Goal of the exercise:
Once the data has been read, return all of it precisely as written.
==== Material provided ====
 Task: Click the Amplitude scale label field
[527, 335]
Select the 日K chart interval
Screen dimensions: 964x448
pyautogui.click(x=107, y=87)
====
Result of the task:
 Task: Click the Amplitude scale label field
[527, 335]
Select the 日K chart interval
Screen dimensions: 964x448
pyautogui.click(x=107, y=87)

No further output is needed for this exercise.